I can’t speak for everyone, but I’m a little starved for something, anything, other than politics.  The thought that anyone would vote for either of the likely contenders for the presidency (as opposed to against the alternative) is chilling.  So I’ve been casting about, looking for something else to write about.  This may not be much, but at least it’s something.  And I did sort of open the door for this kind of post last Christmas season with an analysis of ads for Monopoly.

Red Baron (the pizza company, not Snoopy’s antagonist, but why pass up an opportunity like this?) has released a trio of new commercials, all connected to the joys of sharing.  They’re not going to convince my wife and me to buy their product—we’ve tried it and found the gustatory difference between it and cardboard to be insignificant (your mileage may vary), but that doesn’t mean their commercials are similarly boring.

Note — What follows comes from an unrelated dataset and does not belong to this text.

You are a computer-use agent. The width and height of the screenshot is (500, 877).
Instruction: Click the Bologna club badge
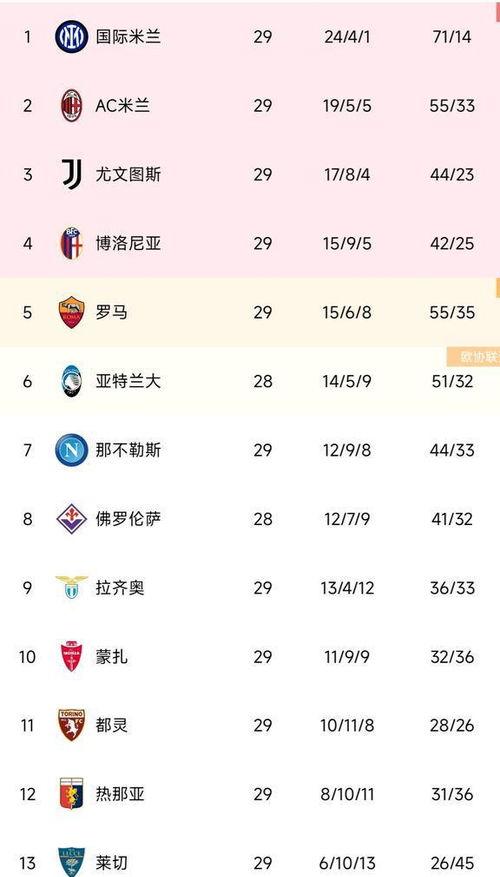[x=72, y=243]
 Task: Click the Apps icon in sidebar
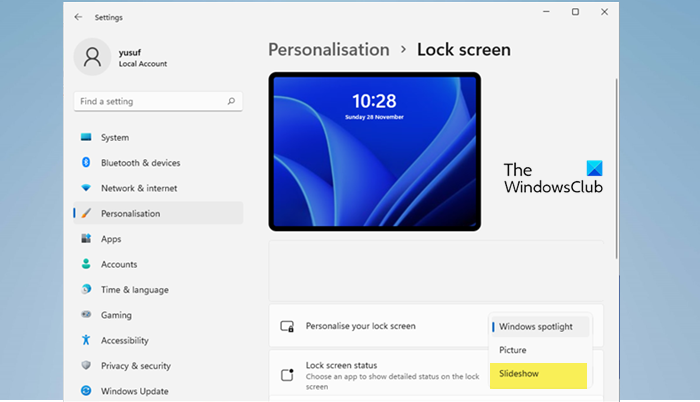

Indeed, “Baddie Librarians,” in which two stereotypically bespectacled (complete with glasses chains) older women naughtily share a pizza intended for a single person, is trite but at least reasonably cute.  “Hipsters” is even more fun, as sharing a delicious pizza leads to sharing of a different sort: one character “shares” that he’s tired of being hip, another (her name is Willow, of course) admits that she doesn’t even know what her neck tattoo means, the pizza is described as “way better than kale” (I’ll grant that much), and kombucha is called “garbage water.”  It’s not laugh-out-loud funny, but at least it brings a smile.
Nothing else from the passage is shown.